**Extract:**
────────────────────────────────────────

Question

Let's assume you are having a party and have stocked your refrigerator with beverages. You have 12 bottles of Coors beer, 24 bottles of Rainier beer, 24 bottles of Schlitz light beer, 12 bottles of Hamms beer, 2 bottles of Heineken dark beer and 6 bottles of Pepsi soda. You go to the refrigerator to get beverages for your friends. In answering the following question assume you are randomly sampling without replacement. What is the probability your first three bottles selected are Pepsi's

Answer 1

0.000243 probability your first three bottles selected are Pepsi's

Explanation:

12 bottles of Coors beer, 24 bottles of Rainier beer, 24 bottles of Schlitz light beer, 12 bottles of Hamms beer, 2 bottles of Heineken dark beer and 6 bottles of Pepsi soda.

The number of Coors beer is 12

The number of Rainier beer is 24 bottles

The number of Schlitz light beer is 24 bottles

The number of Hamms beer is 12 bottles

The number of Heineken dark beer is 2 bottles

The number of Pepsi soda is 6 bottles

Therefore, total number of bottle is

12+24+24+12+2+6 = 80 bottles.

────────────────────────────────────────

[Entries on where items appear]
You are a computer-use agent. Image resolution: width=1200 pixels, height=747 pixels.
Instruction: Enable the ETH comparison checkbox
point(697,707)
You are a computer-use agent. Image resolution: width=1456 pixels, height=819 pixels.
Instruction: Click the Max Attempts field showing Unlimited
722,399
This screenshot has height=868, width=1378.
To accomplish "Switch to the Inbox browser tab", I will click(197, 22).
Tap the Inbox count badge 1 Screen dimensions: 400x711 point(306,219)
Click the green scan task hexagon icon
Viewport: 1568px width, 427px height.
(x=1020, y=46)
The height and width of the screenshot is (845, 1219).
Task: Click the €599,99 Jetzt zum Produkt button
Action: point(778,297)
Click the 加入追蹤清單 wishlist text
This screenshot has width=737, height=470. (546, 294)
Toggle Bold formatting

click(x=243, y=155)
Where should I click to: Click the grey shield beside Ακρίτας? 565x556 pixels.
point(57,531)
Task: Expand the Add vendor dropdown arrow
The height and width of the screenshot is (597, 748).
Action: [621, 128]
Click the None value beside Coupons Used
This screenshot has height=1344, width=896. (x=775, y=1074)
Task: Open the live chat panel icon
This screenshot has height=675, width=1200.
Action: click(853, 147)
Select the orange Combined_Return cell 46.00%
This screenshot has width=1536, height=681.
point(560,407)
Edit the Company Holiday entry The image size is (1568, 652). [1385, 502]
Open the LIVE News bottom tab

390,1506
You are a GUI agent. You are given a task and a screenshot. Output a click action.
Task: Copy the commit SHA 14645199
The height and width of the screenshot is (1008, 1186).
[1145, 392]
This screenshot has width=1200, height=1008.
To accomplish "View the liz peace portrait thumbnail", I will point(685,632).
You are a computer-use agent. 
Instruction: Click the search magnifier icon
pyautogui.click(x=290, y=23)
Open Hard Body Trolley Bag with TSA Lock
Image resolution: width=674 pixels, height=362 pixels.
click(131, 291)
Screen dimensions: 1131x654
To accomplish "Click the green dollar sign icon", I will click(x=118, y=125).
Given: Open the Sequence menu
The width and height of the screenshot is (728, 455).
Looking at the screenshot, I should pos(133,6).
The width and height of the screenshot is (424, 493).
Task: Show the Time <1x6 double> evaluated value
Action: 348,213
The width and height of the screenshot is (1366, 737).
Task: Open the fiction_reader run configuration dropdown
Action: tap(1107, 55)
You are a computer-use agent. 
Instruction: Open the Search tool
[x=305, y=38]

────────────────────────────────────────

**What to do:**
- 1) Rewrite the passage of the beverage problem starting at "The number of Hamms" and ending at "12+24+24+12+2+6 = 80 bottles.", replacing "Pepsi soda" with "Coca-Cola soda".
- 2) List every beverage brand named in the beverage problem.
The listing above comes from a separate source.

**Responses to the tasks:**
- 1)
The number of Hamms beer is 12 bottles

The number of Heineken dark beer is 2 bottles

The number of Coca-Cola soda is 6 bottles

Therefore, total number of bottle is

12+24+24+12+2+6 = 80 bottles.

- 2) Coors, Rainier, Schlitz, Hamms, Heineken, Pepsi